Des intentions claires
La finalité que poursuit notre revue doit apparaître clairement à ses lecteurs. Pour la préciser, il faut dire qu’elle constitue une réponse, sans doute partielle et immédiate, mais une réponse tout de même, à la situation de l’Eglise aujourd’hui.
A prendre absolument, le concept même de situation de l’Eglise est impossible à appréhender. On ne peut pas rendre raison du mystère, et l’Eglise est un mystère. Il faut donc restreindre la notion à son sens analogique : la situation actuelle de l’Eglise, c’est l’état dans lequel se trouve sa partie visible, la partie humaine de la réalité humano‑divine qui la constitue. Et encore ne peut‑il s’agir de tout cet aspect, si complexe, si difficile à saisir dans le détail de ses évolutions et des singularités qui le composent. Par situation actuelle de l’Eglise, entendons les grandes tendances institutionnelles, les mouvements collectifs, dans la mesure où ils s’expriment clairement, ou du moins dans la mesure où ils sont discernables.

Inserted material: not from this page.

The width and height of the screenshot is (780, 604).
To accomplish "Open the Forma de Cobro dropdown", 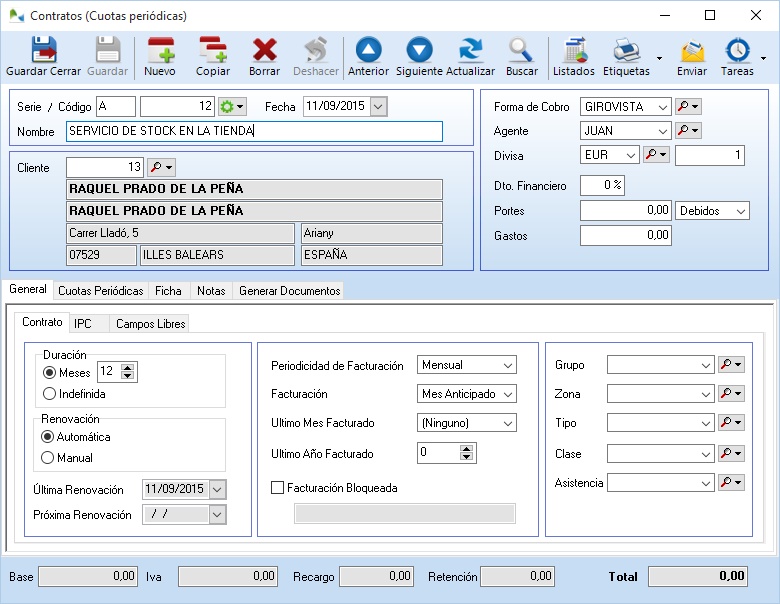I will [x=662, y=107].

Cependant, cette manière de considérer les choses ne saurait se ranger dans une catégorie purement naturelle. II ne s’agit pas de sociologie : il faut se souvenir qu’il incombe au chrétien de chercher à comprendre les signes des temps (Mt. 16, 3), porter sur la réalité visible un regard rectifié par l’intelligence de la foi et le don du Saint-Esprit qui lui correspond. De cette façon, la situation historique de l’Eglise prend un sens appréhensible par l’esprit.

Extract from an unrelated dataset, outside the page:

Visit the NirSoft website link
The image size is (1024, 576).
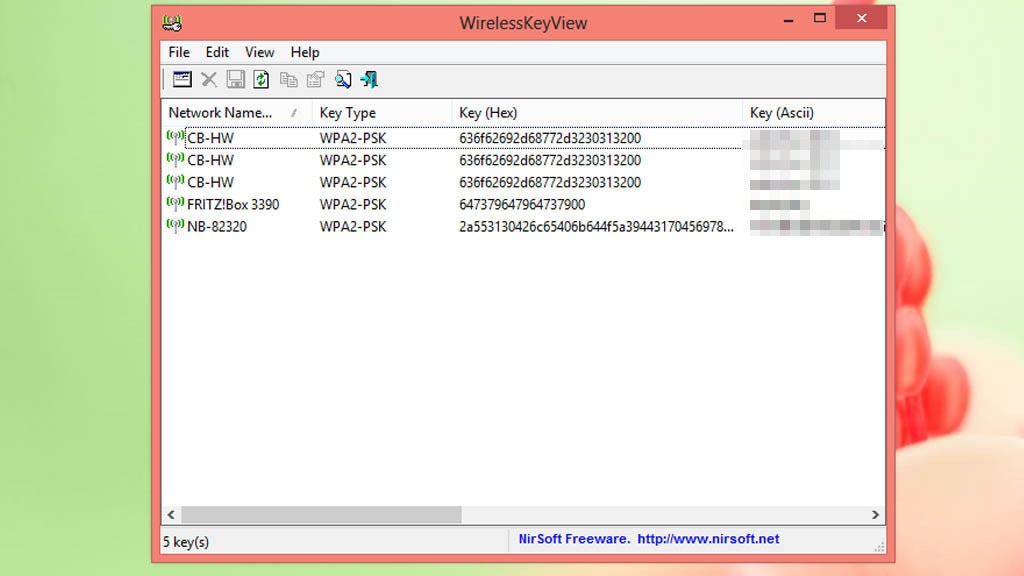(x=714, y=539)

Vatican II constitue l’événement fondateur de la période que nous vivons. Depuis 1965, de grands changements sont intervenus à l’intérieur comme à l’extérieur de l’Eglise, une crise longtemps niée, aujourd’hui reconnue ‑ a accentué la portée de ces changements, et le monde catholique s’est trouvé ébranlé. Après une longue phase d’euphorie entretenue, et une sorte d’inertie assurant au mouvement conciliaire une inexorable fuite en avant, nous sommes entrés dans une ère nouvelle, plus incertaine, mais permettant réellement de poser les questions de fond. Un changement de génération a eu lieu : les blocages conciliaires ont moins de portée qu’auparavant, les clivages se modifient, les assurances se débilitent, et surtout le langage dominant jusque‑là perd de sa puissance culturelle. Vu de la sorte, le Synode de 1985 et son message final apparaissent comme le chant du cygne d’une idéologie qui perd sa crédibilité. Finalement, ce que seuls certains experts connaissaient par expérience personnelle devient actuellement évidence : dans une large mesure, le Concile aura été comme un immense agrégat de courants d’idées, et sous ce rapport, un phénomène totalement inédit dans l’histoire de l’Eglise. Chaque schéma représentait par lui‑même une sorte de mosaïque de tendances, et les textes finalement adoptés gardent la trace de ces apports particuliers, même si, pour les besoins de la synthèse, ils Ont fait l’objet d’un polissage de surface. Les suites du Concile, jusqu’à aujourd’hui, manifestent avec éclat le poids de ce caractère composite.
Or, le temps, avec les exigences qu’il impose d’un retour aux réalités, a tendance à accuser le vieillissement d’édifices de ce genre : les difficultés disciplinaires, les tendances hétérodoxes, les déviations puisent aux mêmes références la source de leur diversité. Quoi qu’il en soit de la valeur objective de Vatican II, nul ne saurait nier sans malhonnêteté cette réalité.
Notre propos est d’aider à faire éclater la vérité malgré les résistances qui voudraient la masquer ou l’édulcorer, de faire prendre conscience de la faiblesse de ce qui a été édifié depuis plus de vingt ans. Mais comme cet édifice est d’abord une réalité d’ordre intellectuel, il s’agit principalement d’expliquer, de faire œuvre pédagogique.
Ce travail est une forme d’apostolat au service de l’Eglise, un apostolat de la vérité. Cependant, nous nous empresserons d’ajouter deux précisions pour que notre tentative ne puisse être regardée comme d’une folle témérité. Ce que nous voulons, c’est que les réalités tues jusqu’à maintenant puissent enfin être amenées à la surface, surtout dans les matières fondamentales qui commandent le reste (le dogme en particulier). Par ailleurs, c’est la seconde précision, notre référence ultime n’est pas notre opinion propre, mais, au moins dans notre intention, la doctrine de l’Eglise : c’est elle qui doit constituer le point de référence, connu et connaissable de tous. Par principe, nous voulons nous garder des opinons aventureuses ou même de jugements douteusement rendus par le magistère, sachant bien trop comment de la moindre équivoque peuvent sortir les certitudes assénées les plus opposées. C’est justement de la lassitude des positions partiales qu’est issue notre résolution d’aller au fond des choses, et d’y provoquer inlassablement toute la catholica.